▶ [What you need to do]:
Between the line containing "Instruction: Click the" and the line containing "Click the Remisión" lies a run of lines; give that run again exactly, with both of those lines, and nothing else from the entries below.
[[ The input open ]]
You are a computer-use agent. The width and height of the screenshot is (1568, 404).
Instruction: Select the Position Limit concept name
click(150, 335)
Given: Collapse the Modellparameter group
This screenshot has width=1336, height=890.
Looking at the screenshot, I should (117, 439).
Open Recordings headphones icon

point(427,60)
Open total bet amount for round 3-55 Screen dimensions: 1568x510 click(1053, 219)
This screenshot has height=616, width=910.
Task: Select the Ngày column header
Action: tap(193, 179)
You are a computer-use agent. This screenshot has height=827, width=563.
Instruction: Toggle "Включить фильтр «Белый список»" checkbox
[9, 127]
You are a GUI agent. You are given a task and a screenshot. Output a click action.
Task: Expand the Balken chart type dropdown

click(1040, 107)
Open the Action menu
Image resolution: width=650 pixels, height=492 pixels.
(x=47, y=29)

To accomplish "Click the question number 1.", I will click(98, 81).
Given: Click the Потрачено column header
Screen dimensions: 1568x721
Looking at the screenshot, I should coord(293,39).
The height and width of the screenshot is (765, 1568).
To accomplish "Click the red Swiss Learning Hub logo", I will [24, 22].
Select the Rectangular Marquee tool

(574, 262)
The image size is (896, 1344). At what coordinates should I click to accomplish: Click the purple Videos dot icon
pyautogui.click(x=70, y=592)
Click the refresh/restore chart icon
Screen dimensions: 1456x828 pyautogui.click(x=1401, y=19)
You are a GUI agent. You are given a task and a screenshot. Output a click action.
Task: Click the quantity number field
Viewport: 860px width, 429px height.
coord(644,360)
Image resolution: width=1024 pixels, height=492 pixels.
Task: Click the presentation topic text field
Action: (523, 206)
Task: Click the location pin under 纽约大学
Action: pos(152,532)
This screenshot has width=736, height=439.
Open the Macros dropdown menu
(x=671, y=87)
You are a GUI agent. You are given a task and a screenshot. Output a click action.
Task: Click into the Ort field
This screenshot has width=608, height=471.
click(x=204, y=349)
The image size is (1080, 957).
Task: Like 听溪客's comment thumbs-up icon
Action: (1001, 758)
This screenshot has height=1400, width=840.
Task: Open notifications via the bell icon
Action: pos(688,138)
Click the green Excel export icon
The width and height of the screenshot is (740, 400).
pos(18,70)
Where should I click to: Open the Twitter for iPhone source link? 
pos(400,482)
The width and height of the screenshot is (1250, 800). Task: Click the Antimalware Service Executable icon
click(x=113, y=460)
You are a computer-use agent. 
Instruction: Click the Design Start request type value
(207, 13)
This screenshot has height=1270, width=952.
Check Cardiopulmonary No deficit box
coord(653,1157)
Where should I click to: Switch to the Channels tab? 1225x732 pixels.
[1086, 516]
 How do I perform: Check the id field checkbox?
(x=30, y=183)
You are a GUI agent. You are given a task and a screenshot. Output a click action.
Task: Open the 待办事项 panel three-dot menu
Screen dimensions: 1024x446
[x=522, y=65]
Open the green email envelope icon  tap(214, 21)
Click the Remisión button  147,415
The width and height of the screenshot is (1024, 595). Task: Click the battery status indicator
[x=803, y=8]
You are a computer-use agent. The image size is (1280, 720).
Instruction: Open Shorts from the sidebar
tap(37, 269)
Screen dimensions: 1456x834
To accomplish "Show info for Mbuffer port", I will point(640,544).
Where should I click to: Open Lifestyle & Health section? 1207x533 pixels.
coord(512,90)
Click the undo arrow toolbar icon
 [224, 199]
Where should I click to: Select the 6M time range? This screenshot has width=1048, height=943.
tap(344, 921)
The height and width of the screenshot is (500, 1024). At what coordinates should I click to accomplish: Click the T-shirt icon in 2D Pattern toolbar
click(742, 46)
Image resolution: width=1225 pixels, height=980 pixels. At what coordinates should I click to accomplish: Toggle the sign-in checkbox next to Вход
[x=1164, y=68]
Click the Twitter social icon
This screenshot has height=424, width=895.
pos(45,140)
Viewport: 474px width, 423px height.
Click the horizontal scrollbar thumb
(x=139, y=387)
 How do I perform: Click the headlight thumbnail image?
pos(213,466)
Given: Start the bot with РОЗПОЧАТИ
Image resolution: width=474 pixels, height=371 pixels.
[[ The input closed ]]
▶ [Output for this exercise]:
Instruction: Click the Design Start request type value
(207, 13)
This screenshot has height=1270, width=952.
Check Cardiopulmonary No deficit box
coord(653,1157)
Where should I click to: Switch to the Channels tab? 1225x732 pixels.
[1086, 516]
 How do I perform: Check the id field checkbox?
(x=30, y=183)
You are a GUI agent. You are given a task and a screenshot. Output a click action.
Task: Open the 待办事项 panel three-dot menu
Screen dimensions: 1024x446
[x=522, y=65]
Open the green email envelope icon  tap(214, 21)
Click the Remisión button  147,415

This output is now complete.